Crop Insurance Payments Mount
2011 was a tough year, as losses paid to farmers show - they're nearing $11 billion.
Published: May 21, 2012
Crop insurance companies have been as busy as ever after the dramatic 2011 crop year. National Crop Insurance Services says that payments now exceed $10.7 billion and are edging closer to the $11 billion mark. Using data from USDA's Risk Management Association, the organization says payouts for the 2011 crop year have blown through the previous 2008 record of $8.76 billion by almost 25%.
Essentially, 2011 was one of the worst weather years in history, and NCIS says farmers and ranchers faced a pile of tough challenges. The numbers paint an ugly picture of what farmers faced during the season. Top crops damaged by dollar value were corn, cotton, wheat, soybeans, grain sorghum, pastureland, rangeland and tobacco. The agency notes that while the average loss ratio across the country is at .90 - which means for every dollar of insurance purchased 90 cents was paid out in indemnities - there were some standout places where payouts were much higher.
In the release, NCIS points to Vermont, which was hit hard by Hurricane Irene and had a loss ratio of 2.59; Texas and Oklahoma weren't far behind, with the prolonged drought creating a loss ratio of 2.39, and 2.15 respectively.
This loss news comes as Congress debates the 2012 Farm Bill, which NCIS points out includes deliberation of the value of crop insurance. In a new video, Texas banker Rick Boyd notes that the drought could have been catastrophic for many Texas farmers if they had not purchased crop insurance. "2011 was such that, with the insurance, we did not have any farmers that actually went out of business, and over 90% of our customers had to draw on their insurance claims," Boyd says. He is with First United Bank in Lubbock, Texas.

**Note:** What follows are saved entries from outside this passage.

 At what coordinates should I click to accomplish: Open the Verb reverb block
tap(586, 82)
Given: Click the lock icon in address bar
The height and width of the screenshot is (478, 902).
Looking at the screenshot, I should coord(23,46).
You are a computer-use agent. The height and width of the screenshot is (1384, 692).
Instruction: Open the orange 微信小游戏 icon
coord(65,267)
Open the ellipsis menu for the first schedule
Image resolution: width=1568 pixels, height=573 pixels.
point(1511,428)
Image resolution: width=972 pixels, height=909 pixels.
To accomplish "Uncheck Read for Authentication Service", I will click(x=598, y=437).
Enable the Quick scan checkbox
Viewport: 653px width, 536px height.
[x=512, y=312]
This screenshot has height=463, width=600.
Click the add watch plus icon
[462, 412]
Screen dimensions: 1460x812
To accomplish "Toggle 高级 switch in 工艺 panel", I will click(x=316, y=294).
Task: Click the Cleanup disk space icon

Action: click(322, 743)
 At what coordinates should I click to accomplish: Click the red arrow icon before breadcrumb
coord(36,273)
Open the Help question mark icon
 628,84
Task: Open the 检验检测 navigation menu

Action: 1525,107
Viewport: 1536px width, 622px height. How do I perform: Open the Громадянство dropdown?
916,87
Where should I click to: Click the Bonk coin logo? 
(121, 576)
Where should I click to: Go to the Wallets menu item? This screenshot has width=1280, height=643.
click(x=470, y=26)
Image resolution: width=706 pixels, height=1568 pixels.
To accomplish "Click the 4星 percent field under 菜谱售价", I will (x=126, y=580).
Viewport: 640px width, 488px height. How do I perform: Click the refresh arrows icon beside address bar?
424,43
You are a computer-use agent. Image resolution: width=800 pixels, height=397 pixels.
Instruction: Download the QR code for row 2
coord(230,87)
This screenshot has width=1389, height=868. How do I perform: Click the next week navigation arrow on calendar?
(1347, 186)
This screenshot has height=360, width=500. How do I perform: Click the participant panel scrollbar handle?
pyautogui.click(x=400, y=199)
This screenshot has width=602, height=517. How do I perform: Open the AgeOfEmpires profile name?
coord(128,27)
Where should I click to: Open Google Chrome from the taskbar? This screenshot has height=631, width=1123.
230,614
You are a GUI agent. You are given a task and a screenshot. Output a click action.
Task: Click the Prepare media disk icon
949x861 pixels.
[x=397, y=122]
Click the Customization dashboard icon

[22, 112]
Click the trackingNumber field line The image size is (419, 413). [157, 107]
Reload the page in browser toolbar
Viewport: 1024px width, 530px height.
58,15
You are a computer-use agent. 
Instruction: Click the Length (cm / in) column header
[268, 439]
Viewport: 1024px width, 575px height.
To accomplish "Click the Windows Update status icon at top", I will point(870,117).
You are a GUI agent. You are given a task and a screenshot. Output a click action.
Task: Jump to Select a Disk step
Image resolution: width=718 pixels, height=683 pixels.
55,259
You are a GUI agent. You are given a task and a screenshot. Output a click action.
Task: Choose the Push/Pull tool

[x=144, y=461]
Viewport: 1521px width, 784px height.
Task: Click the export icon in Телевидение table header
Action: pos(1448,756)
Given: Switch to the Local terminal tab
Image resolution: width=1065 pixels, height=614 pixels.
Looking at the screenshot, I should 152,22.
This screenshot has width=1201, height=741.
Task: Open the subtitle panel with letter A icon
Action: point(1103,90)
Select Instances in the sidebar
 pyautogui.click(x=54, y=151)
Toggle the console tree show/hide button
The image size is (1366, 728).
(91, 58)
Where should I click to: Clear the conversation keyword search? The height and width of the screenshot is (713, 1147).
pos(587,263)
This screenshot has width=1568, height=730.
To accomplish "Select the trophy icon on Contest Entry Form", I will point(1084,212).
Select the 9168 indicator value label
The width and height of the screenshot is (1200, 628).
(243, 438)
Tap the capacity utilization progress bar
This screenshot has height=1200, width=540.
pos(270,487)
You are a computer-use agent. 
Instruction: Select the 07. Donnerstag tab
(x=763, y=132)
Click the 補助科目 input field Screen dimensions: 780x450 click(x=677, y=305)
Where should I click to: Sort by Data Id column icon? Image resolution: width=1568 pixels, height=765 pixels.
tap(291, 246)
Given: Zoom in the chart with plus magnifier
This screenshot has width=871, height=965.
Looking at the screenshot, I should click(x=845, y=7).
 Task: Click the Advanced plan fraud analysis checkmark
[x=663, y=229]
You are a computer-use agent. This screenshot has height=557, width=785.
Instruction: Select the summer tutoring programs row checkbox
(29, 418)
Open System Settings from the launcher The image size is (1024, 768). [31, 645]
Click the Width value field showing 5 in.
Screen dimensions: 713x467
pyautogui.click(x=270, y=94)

BIG PAYOUT: The drought in Texas was just one key reason crop insurance payouts have blown through the previous record nearing $11 billion for the 2011 crop year.Adds Tom Zacharias: "Crop insurance has been in place to weather enormous natural disasters and help ensure that farmers survive to plant yet another year. Those billions in damages would have landed on the plates of input suppliers, lenders, marketers and farm families if crop insurance wasn't in place."
That video, featuring Boyd, is the second in a series NCIS has launched to explain crop insurance and its importance to agriculture. In this new video, Boyd offers a case history of how crop insurance worked for his bank and what the tool means to farmers.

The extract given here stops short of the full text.